On Sat, Jan 19, 2002 at 03:25:58AM +0100, Tollef Fog Heen wrote:
> | I don't understand what you mean by this.  You mean, what is "wrong"?
> 
> LANG can be unset or set to POSIX, still you would be able to input
> for instance Norwegian characters without problem.

There is no byte or series of bytes in the POSIX locale that represents
the character "私", period.  It is impossible to enter Japanese text
when LANG=C or LANG=POSIX.

> | And, the output of "locale" command means what in this context?
> | (Of course I understand what "locale" command outputs.)
> 
> It shows that I am able to input Norwegian (and French) characters
> without configuring a locale.

LANG=POSIX corresponds to 7-bit ASCII.  7-bit ASCII does not contain any
of those characters, so you can't enter them.  At all.  All you did was
enter meaningless 8-bit characters that your terminal happens to
interpret as the characters you want.  Nothing will know what they are.

#include <locale.h>
#include <stdio.h>
#include <ctype.h>

main()
{
	char c;

	setlocale(LC_ALL, "");

	scanf("%c", &c);

	printf("%c is %s\n",
		c, isalpha(c)?"alphabetic":"not alphabetic");
}

03:10pm glenn@zewt.pts/5 [~] export LANG=POSIX
03:11pm glenn@zewt.pts/5 [~] ./a.out
û
û is not alphabetic
03:11pm glenn@zewt.pts/5 [~] export LANG=en_US.ISO-8859-1
03:11pm glenn@zewt.pts/5 [~] ./a.out
û
û is alphabetic

Another:

03:11pm glenn@zewt.pts/5 [~] export LANG=POSIX
03:12pm glenn@zewt.pts/5 [~] iconv
û
iconv: illegal input sequence at position 0

I send a mail to myself containing "û" in LANG=POSIX, and mutt says:

- I     1 /tmp/mutt-zewt-15291-0         [text/plain, 8bit, unknown-8bit, 0.1K]

("What are these 8-bit characters doing in this 7-bit textfile?")

Entering ISO-8859-1 when not in a locale using ISO-8859-1 is wrong.

> | >  What you need to do is configure your keymap properly.
> | 
> | This is wrong, because keymap is not enough for Japanese input.
> | Well, you cannot configure keymap to input Japanese.
> 
> You can for most other languages.

* **Supplied records**:
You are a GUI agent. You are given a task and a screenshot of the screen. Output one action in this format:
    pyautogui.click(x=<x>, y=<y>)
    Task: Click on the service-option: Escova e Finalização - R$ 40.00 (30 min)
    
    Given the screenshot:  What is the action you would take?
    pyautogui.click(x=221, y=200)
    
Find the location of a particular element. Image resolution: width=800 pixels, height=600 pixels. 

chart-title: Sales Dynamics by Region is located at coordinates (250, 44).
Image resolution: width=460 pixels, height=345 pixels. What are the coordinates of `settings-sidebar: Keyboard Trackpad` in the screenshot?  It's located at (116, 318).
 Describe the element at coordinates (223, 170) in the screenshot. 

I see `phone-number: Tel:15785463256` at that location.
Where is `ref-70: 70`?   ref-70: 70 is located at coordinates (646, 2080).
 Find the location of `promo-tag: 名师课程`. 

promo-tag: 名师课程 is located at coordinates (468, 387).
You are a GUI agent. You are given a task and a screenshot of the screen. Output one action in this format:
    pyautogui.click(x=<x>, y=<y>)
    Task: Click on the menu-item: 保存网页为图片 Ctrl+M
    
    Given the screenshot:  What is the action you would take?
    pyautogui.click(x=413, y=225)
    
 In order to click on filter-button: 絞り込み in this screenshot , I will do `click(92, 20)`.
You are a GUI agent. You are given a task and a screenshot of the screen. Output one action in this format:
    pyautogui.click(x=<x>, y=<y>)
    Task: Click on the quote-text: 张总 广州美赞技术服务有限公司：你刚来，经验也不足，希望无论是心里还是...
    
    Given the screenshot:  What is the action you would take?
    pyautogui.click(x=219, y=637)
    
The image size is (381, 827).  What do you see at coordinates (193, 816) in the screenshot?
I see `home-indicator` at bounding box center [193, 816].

* **Problem 1**: Quote the email about locales word for word, starting at "I send a mail" and ending at "most other languages.".
* **Problem 2**: Continue the email about locales and character input, picking up after its final line.

* **Written answer 1**:
I send a mail to myself containing "û" in LANG=POSIX, and mutt says:

- I     1 /tmp/mutt-zewt-15291-0         [text/plain, 8bit, unknown-8bit, 0.1K]

("What are these 8-bit characters doing in this 7-bit textfile?")

Entering ISO-8859-1 when not in a locale using ISO-8859-1 is wrong.

> | >  What you need to do is configure your keymap properly.
> | 
> | This is wrong, because keymap is not enough for Japanese input.
> | Well, you cannot configure keymap to input Japanese.
> 
> You can for most other languages.

* **Written answer 2**:
Most languages don't have thousands of possible kanji to input.  (Others
do have odd things, like ligatures, which I don't know anything about.)

> | BTW, the contents of your mail was illegal encoding ... It
> | contained my ISO-2022-JP-encoded Japanese and your 8bit
> | characters (0xe6, 0xf8, 0xe5, 0xe7), though the mail header
> | insists the contents is ISO-8859-1.  Of course, ISO-2022-JP-
> | encoded JIS X 0208 characters in ISO-8859-1 encoding is
> | illegal.
> 
> No, they are not illegal, they just don't represent what you thought
> they would.  That is,  is a perfectly legal character which can be
> represented using ISO-8859-1.  The other characters were ASCII.

Copying ISO-2022-JP to ISO-8859-1 without converting is wrong and you
get meaningless results.  (That it comes out to be "legal" doesn't
matter.)  And you can't convert ISO-2022-JP containing kanji to
ISO-8859-1.

> | (I imagine your 0xe6 0xf8 0xe5 0xe7 sequence in your mail is
> | intended to be ISO-8859-1, I imagined from your mail header.
> 
> Since my header shows that the body of the mail was in latin1 and I
> input those character, that is a reasonable assumption.

Since we were talking about Japanese characters, it's reasonable to
assume you entered some Japanese characters (Norwegian and French are
irrelevant) and they were misencoded.